Neither employees nor managers are aware of the risks mobile devices bear. SMEs seldom protect their mobile devices, which can incur severe damage to reputation and lead to financial losses. Whilst little attention is paid to security by SMEs, the amount of virtual threats is on the rise, becoming increasingly complex and difficult to resolve. Hackers are becoming more strategic, engaging in diversionary manoeuvres, leaving false fingerprints behind. Data can be appropriated silently, business networks can be manipulated and entire production processes can be brought under unauthorised control. Insufficiently protected mobile devices are the prime gateway for industrial espionage.
In most cases, a cyber attack is not even required to gain access to sensitive data. Lost or stolen mobile devices provide an equally high risk. Potentially sensitive business data can be easily accessed if mobile devices fall into the wrong hands. Ideally, data on business mobile devices should be remotely deleted.
How can businesses protect their data?
It is imperative that businesses keep up with technological progress in the security domain. The personal use of devices also used for business purposes demands highest IT security standards. A variety of security software provides solutions for the protection of business data.
Fundamentally, in order to protect mobile devices, the use of an isolation or container solution is recommended. This solution splits the mobile device into two functional areas that operate parallel to each other – one personal and one business segment, uniting two devices in one. Employees can install apps for private use, which are no longer a threat to the business segment due to the explicit division between the two segments. Under the Mobile Device Management function the business segment can be designed and protected separately. Communication with the business network is solely possible via this protected segment.
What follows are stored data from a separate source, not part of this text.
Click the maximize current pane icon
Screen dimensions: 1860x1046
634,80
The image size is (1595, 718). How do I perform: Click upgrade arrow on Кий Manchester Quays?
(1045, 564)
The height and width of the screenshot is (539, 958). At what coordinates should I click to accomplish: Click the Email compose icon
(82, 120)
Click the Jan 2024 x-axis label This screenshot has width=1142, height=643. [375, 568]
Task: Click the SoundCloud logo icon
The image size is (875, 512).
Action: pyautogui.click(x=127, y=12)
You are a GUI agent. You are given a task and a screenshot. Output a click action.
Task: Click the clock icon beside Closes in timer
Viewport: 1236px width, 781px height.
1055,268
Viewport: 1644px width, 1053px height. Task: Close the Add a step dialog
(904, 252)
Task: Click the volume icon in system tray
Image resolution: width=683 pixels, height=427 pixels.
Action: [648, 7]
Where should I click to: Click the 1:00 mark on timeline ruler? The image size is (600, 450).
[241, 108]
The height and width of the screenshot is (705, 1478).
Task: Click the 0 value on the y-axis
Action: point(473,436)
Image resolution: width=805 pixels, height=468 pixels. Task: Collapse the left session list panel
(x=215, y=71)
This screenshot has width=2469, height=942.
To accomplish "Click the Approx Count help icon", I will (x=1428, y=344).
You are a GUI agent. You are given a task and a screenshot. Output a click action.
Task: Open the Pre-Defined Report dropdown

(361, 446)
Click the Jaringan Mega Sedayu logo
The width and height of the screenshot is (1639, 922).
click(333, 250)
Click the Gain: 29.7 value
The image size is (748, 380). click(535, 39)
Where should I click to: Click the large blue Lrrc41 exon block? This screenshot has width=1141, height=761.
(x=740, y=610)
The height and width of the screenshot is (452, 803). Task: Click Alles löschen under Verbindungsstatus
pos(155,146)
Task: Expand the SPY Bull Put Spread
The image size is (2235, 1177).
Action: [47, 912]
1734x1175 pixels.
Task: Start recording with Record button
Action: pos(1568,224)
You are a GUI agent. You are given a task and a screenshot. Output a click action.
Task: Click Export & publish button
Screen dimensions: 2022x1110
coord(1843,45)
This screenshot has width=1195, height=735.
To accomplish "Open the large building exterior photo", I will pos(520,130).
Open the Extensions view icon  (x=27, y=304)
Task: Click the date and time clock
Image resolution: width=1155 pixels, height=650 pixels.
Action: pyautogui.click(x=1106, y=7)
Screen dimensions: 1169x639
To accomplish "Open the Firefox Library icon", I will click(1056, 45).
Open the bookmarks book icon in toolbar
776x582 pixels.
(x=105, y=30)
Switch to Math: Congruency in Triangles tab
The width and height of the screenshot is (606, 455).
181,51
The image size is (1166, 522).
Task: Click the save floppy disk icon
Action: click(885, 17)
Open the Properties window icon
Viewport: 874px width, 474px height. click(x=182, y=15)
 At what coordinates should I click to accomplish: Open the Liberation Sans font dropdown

One of the largest security leaks, the human factor, cannot be filled by technology. Therefore, the sensitisation and training of employees is imperative in order for businesses to be aware of threats and act preventatively. Security standards on smartphones need to be updated regularly without failure by employees. Complex passwords are a basic requirement for IT security and should be changed periodically. Providing fitting IT solutions allows for high levels of data protection, which forms an underestimated but essential part of business success in SMEs.